America Online Inc. yesterday began offering high-speed Internet access with AOL e-mail and content in the Washington area and Chicago, a move that company officials hope will stem the loss of dial-up users as the service is rolled out nationally later this year.

The Dulles-based firm has lost more than 5 million subscribers to faster and cheaper Internet services in recent years. The new $29.95 per month service, dubbed AOL High Speed, gives the company something fresh to offer fleeing dial-up users. AOL officials said they plan a series of cable television ads and online marketing to encourage the firm's dial-up subscribers, who pay $23.90 per month, to switch to AOL High Speed.

"This makes a lot of sense," said Charlene Li, an analyst with Forrester Research. "If you have any desire to stay with AOL, you are going to look at this deal very seriously. It sounds smart."

Despite losing about 2.3 million subscribers in the past year alone, AOL, a division of Time Warner Inc., remains the nation's biggest Internet service with 21.7 million subscribers. The company's ad revenue has begun picking up again after a few years of decline.

The new high-speed product is the first time AOL has offered a simple, competitively priced way for its subscribers to get faster online access and keep AOL services and content, too.
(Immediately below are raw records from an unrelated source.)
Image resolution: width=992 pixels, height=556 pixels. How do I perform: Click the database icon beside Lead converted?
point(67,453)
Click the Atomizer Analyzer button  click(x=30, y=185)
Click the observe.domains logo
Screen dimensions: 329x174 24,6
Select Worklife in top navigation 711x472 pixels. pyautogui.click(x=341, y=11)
In the Washington area, AOL High Speed is priced in the same range as standard high-speed Internet services sold by Comcast Corp. and Verizon Communications Inc., which dominate the market. But in Chicago and other cities yesterday, rival service provider SBC Communications Inc. began aggressively cutting the price of its Yahoo high-speed offering to just $14.95 a month, bringing prices for fast Internet connections below the cost of AOL dial-up for the first time.

Both the AOL and SBC high-speed offerings operate over the same lines used by home telephone service. Cable television companies typically charge more for their services, which they say are even faster.
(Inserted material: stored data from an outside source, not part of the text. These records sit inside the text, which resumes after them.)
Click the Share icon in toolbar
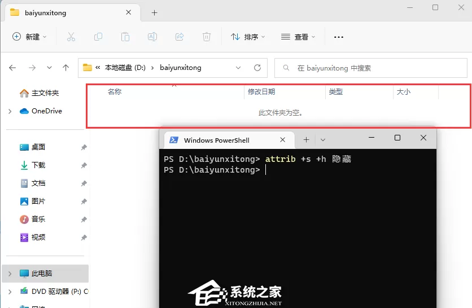This screenshot has width=472, height=308. click(180, 37)
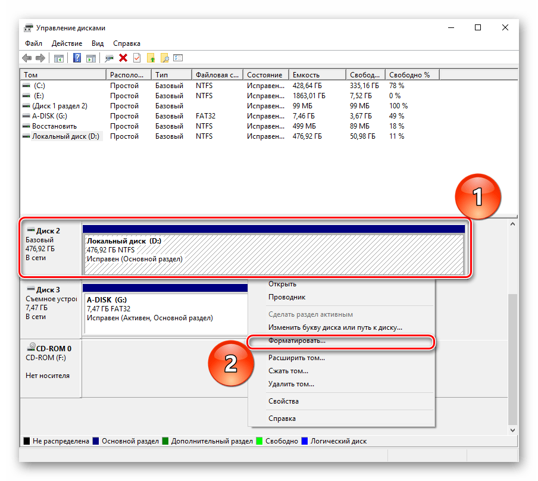Click the properties checkmark page icon
This screenshot has height=481, width=538.
137,58
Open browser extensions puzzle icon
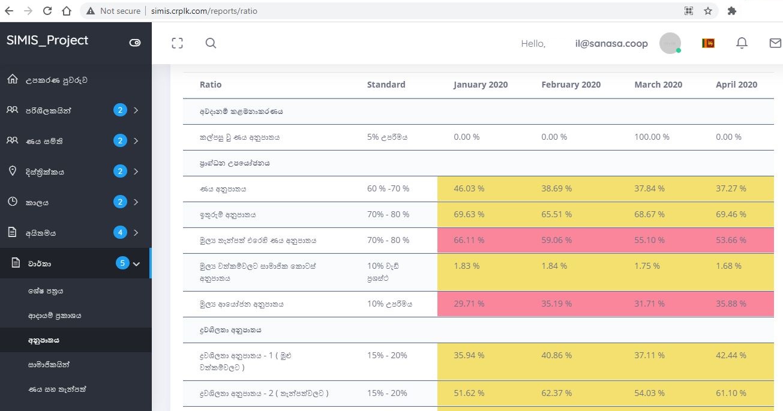The width and height of the screenshot is (783, 411). tap(731, 11)
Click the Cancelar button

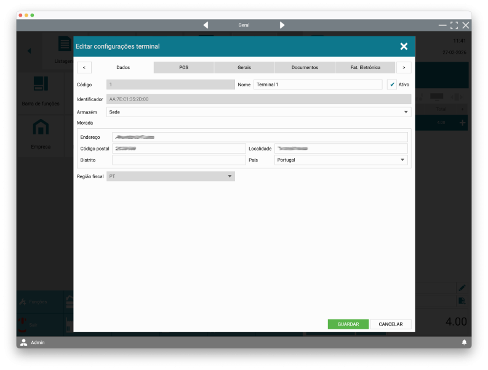click(390, 324)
The five-week test in Washington and Chicago by AOL reflects a fundamental shift in the online business environment and demonstrates how the company is trying to adapt. Several years ago, AOL made its name by offering a one-size-fits-all dial-up service. But the world changed, and computer users left for cheaper dial-up or faster connections provided by others.

Now, with its $9.95 Netscape dial-up service, its $29.95 AOL High Speed and its traditional dial-up offering, AOL has a broad range of products at different price points, a move analysts said is essential given the segmentation in the marketplace.

AOL is also looking to capitalize on the boom in Internet advertising by beefing up its free Web site. It hopes to attract millions of computer users to the site with music, games, news and other content, as well as by giving away free e-mail accounts. If it works, the portal strategy would be similar to Yahoo Inc.'s business model.

To provide the one-stop shopping experience for high-speed Internet service, AOL is partnering with telecommunications wholesaler Covad Communications Group Inc., a California firm that leases phone lines from the regional phone companies, providing access to about 50 million homes.

AOL will handle all the branding, marketing and customer-service calls while Covad will provide the high-speed phone lines and modems. David McMorrow, executive vice president of Covad, said the partnership with AOL is likely to benefit both companies because consumers will have the ability to get high-speed service through one phone call to AOL. He predicted that AOL's strong brand name nationally, coupled with Covad's coverage, would give America Online a way to begin recovering from subscriber losses.

"The two parties are putting together a compelling offer in the market, not only for AOL users, but for folks looking for a good combination of broadband and content at a competitive price," McMorrow said. "They have customers and brands and experience at the Internet layer, and we have the infrastructure, footprint and systems."

But if yesterday's aggressive price cutting by SBC leads to slashing in the price of high-speed Internet connections around the country, AOL and Covad may find themselves with fewer customers and less revenue to share than they had projected.

Dulles-based AOL's outdated dial-up service has lost millions of customers.